Texas’ 20-3 run late in the second half broke Stanford’s will and ended its season, 82-62, in Saturday’s Sweet 16 match-up at Houston’s Reliant Stadium.
The Longhorns’ star trio of All-American point guard D.J. Augustin (23 points, 7 assists), forward Damion James (18 points) and shooting guard A.J. Abrams (12 points) scored 53, while Stanford’s starting backcourt managed just 7 points on 2-of-17 shooting. Sophomore center Brook Lopez kept Stanford (28-7) close with 26 points (10-of-22, 10 rebounds), but 299-pound Texas center Dexter Pittman helped hold Lopez scoreless in the last 13:55. They would be the sophomore’s last 14 minutes in a Cardinal uniform.
At every other position, the Longhorns (30-6) were quicker off the dribble, more accurate with their shot and more tenacious with their defense. So while Stanford’s backcourt — senior forward Fred Washington and junior guards Mitch Johnson and Anthony Goods — wished they had some of those open looks back, coach Trent Johnson knew that his team deserved to lose to the ‘Horns.
“As hard as it is for me to say, they are better,” he said postgame. “They are better.
“It would be easy for me to sit up here and say, well, we ran out of gas or didn’t do this or didn’t do that. We did what we’ve done all year long. We competed and came up short, because they were better at crucial times.”
While Stanford never led after 2-0, the team fought mightily to delay the inevitable. Johnson made consecutive threes, one right before the halftime horn and one just after. Texas’s edge was just 43-37, its smallest since a 23-18 lead with 6:19 to go in the first.
The Longhorns responded with two James free throws and an Augustin layup. But then Brook Lopez and sophomore reserve Landry Fields (11 points) got hot, scoring all of Stanford’s points during a 14-5 run.
Fields, spelling the cold Goods (0 points, 0-of-7 shooting), capped the spurt with a three from the top of the arc. It pulled Stanford within 52-51 with 12:54 to go.

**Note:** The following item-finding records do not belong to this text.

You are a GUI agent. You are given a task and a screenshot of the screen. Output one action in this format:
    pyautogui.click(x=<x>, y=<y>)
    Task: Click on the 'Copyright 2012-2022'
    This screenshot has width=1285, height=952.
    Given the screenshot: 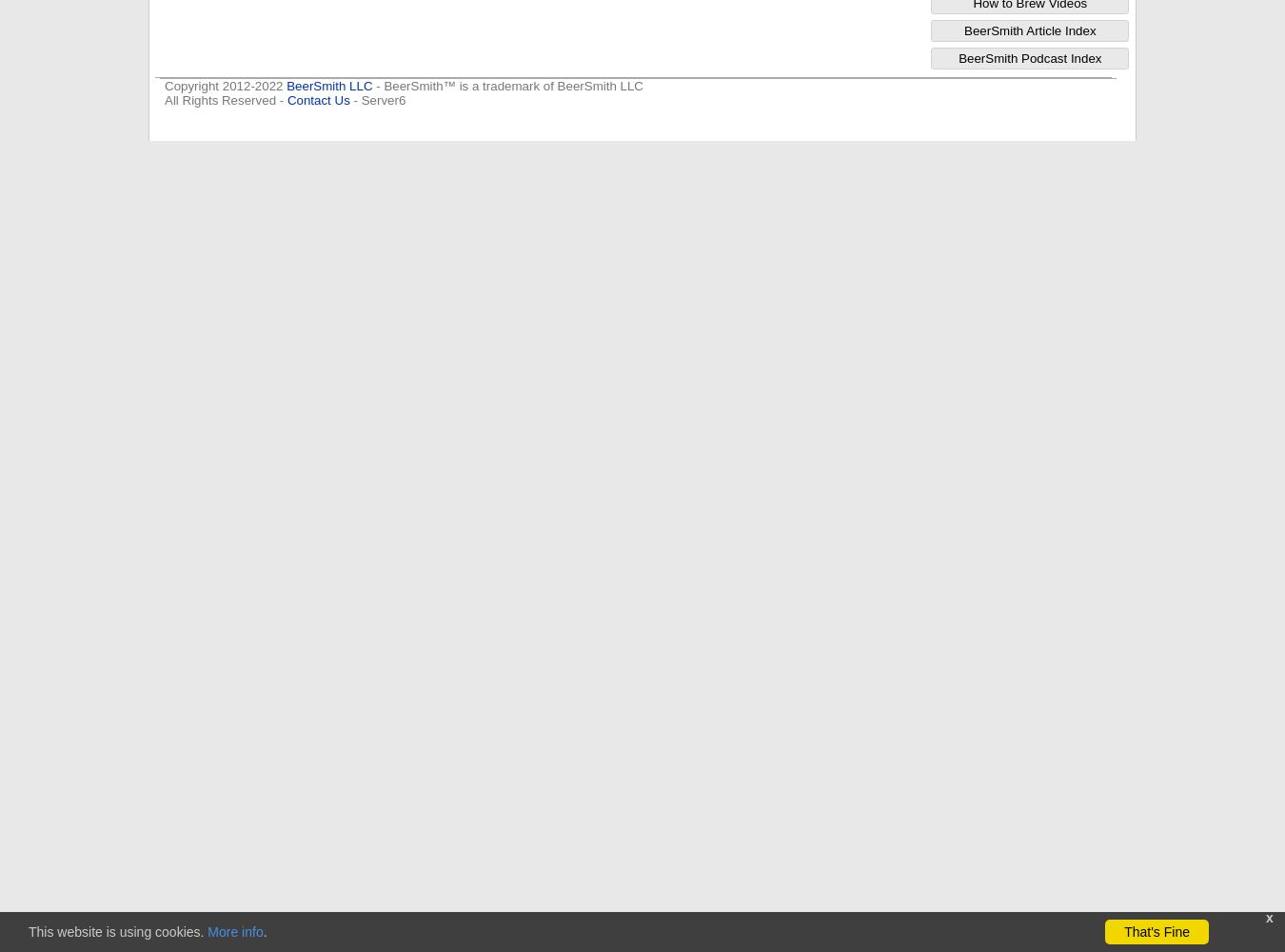 What is the action you would take?
    pyautogui.click(x=164, y=84)
     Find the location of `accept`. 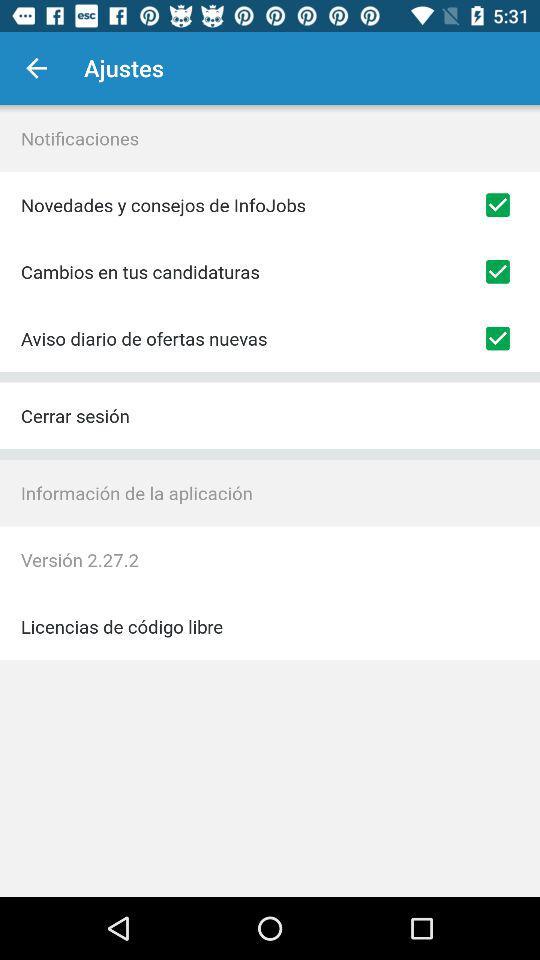

accept is located at coordinates (496, 338).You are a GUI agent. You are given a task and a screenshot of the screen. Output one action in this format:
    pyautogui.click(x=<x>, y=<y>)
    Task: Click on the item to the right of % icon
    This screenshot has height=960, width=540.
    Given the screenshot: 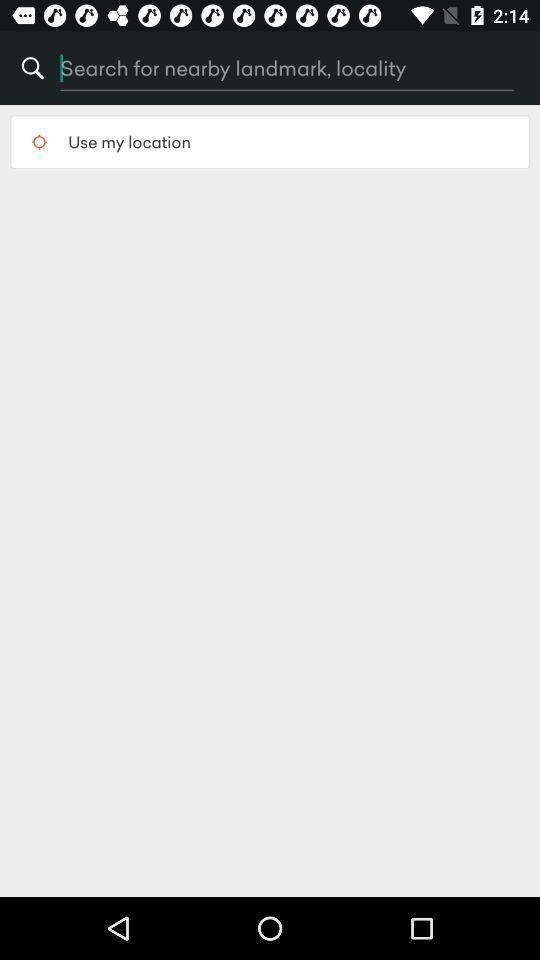 What is the action you would take?
    pyautogui.click(x=243, y=68)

But that was as close as Stanford would come as Texas switched to a man defense, began pressuring the ball more aggressively and checked Pittman in three minutes later. Blame fatigue, blame panic, or just credit Texas, but Stanford didn’t score from the field until a Fields jumper with 3:36 left.

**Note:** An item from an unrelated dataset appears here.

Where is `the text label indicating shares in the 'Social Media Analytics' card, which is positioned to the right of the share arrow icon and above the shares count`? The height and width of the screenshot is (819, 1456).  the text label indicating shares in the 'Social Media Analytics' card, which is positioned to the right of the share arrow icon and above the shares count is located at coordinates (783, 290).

“When [Pittman] started guarding me, I started throwing up poor percentage shots that I don’t normally make,” said Lopez, who missed all four of his shots during Texas’s run, the first on an eight-foot hook that would have given Stanford a 53-52 lead, but never hit the rim. “They just came out and I think they just wanted it more.”
Augustin, Abrams and James combined for 17 points over the 20-3 spurt, and Texas led 72-54, with just 3:44 separating them from the Elite Eight.
“I think we just ran out of gas, and they kept throwing bodies at us,” said senior forward Taj Finger (7 rebounds, 4 points). “They kept beating us up and just taking it to us.”
Both teams started off cold, with their depth perception perhaps affected by the dozens of feet behind either backboard in the arena. Texas led just 12-8 after nine minutes, with the teams a combined 0-of-8 deep.
Then Texas’ guards and Lopez started getting uncorked. In the face of a consistent Texas double team, Brook posted a 15-point, 10-rebound half, helping Stanford stay within 40-34 at halftime.
“It’s almost like what I remember as a kid growing up with the Green Bay Packers and that sweep they ran,” Texas coach Rick Barnes said of facing Brook Lopez. “You knew it was coming, but there is just not a whole lot you can do about it.”
Lopez needed to start strong, because Stanford’s first points outside the paint came on junior forward Lawrence Hill’s three — with 2:31 left in the first half.
The rest of the teams’ struggles on offense are all the more concerning for next year, given that Brook Lopez is a likely top-five pick in the NBA Draft.
“It doesn’t take a rocket scientist to figure out this is probably his last game in a Stanford uniform,” coach Johnson said postgame.
Both players declined to discuss their plans for next year after the game.
The Cardinal, picked fifth in the Pac-10 and No. 23 nationally preseason, exceeded expectations with its highest win total and first Sweet 16 berth of the Trent Johnson era. So while there was anger after the Texas loss, there was also a sense of pride.
“When they take a long step back and take a look at this, they will feel good about what they accomplished,” coach Johnson said.
“Yes, we had goals to be Pac-10 Champions during the season; yes, we had a goal to be conference champions; and yes they had a goal to get to the Final Four. And the thing about it is they believed and worked their tails off to put themselves in a position where they just came up just a step short in all three of them.”
For seniors Washington, junior guard Kenny Brown and senior center Peter Prowitt, the game was likely their last in not just a Stanford jersey, but any uniform at all.
Finger, the one senior with a realistic shot and desire to play overseas next year, was just as proud of his last year at Stanford.
“We didn’t play in the past three years to Stanford, to what people expected Stanford to be,” he said of the three-year spurt with no wins in the NCAA Tournament. “This year, we had a great season: second in the Pac-10, making it to the Sweet 16. I definitely think that we left our mark.”